> **INFORMATION SHOWN**:
────────────────────

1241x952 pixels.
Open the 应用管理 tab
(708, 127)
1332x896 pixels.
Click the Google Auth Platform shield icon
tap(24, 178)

────────────────────

All of the entries should be transcribed exactly as they appear.

> **ANSWER SPACE**:
1241x952 pixels.
Open the 应用管理 tab
(708, 127)
1332x896 pixels.
Click the Google Auth Platform shield icon
tap(24, 178)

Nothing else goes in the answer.